### TASK
The response should be the lines of the data, starting at the first and ending at the one that contains "The image size is (385, 295).", copied without change.
(Beginning of INPUT RECORDS)
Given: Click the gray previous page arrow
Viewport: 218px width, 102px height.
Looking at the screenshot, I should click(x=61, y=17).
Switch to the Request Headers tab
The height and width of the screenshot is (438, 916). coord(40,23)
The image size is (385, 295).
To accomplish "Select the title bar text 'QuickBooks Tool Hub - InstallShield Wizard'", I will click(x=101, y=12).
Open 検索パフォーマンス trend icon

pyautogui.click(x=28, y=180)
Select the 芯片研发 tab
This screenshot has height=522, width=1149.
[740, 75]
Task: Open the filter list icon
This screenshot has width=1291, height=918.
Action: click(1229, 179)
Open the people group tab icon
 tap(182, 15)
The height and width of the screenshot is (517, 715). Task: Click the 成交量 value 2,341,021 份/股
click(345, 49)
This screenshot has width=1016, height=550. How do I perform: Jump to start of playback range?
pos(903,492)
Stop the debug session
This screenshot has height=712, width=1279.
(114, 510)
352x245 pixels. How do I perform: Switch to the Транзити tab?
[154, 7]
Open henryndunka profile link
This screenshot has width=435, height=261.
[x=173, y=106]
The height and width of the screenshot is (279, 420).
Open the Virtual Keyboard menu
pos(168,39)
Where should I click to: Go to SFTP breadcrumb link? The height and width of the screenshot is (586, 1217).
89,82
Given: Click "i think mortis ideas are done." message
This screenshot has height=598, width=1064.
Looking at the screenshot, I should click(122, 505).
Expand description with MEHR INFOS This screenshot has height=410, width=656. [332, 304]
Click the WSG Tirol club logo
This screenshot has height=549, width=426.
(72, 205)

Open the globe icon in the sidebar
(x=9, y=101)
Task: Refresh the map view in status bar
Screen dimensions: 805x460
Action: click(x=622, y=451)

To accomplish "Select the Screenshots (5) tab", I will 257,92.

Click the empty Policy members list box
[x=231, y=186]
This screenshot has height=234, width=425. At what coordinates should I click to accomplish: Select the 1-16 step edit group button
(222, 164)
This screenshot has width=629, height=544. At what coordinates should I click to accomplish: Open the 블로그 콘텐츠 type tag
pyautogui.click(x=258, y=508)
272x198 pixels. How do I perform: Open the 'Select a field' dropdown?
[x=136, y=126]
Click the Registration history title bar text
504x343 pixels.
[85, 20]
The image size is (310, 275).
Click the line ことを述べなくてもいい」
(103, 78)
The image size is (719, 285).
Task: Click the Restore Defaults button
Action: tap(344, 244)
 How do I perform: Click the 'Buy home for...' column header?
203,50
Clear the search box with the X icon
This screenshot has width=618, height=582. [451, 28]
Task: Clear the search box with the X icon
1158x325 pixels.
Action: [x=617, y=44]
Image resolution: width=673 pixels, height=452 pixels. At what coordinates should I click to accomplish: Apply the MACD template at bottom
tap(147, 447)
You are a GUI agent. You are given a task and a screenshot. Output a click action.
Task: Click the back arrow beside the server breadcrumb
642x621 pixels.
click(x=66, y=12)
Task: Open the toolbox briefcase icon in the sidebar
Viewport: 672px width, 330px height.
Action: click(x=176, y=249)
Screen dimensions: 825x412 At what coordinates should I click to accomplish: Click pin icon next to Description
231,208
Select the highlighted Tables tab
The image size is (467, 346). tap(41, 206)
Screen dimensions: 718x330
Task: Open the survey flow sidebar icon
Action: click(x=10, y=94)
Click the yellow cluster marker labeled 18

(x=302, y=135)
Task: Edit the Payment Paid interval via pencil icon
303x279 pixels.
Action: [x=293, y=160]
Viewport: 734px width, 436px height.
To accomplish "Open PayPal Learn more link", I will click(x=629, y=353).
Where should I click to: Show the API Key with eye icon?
(End of INPUT RECORDS)
### ANSWER TO THIS EXERCISE
Given: Click the gray previous page arrow
Viewport: 218px width, 102px height.
Looking at the screenshot, I should click(x=61, y=17).
Switch to the Request Headers tab
The height and width of the screenshot is (438, 916). coord(40,23)
The image size is (385, 295).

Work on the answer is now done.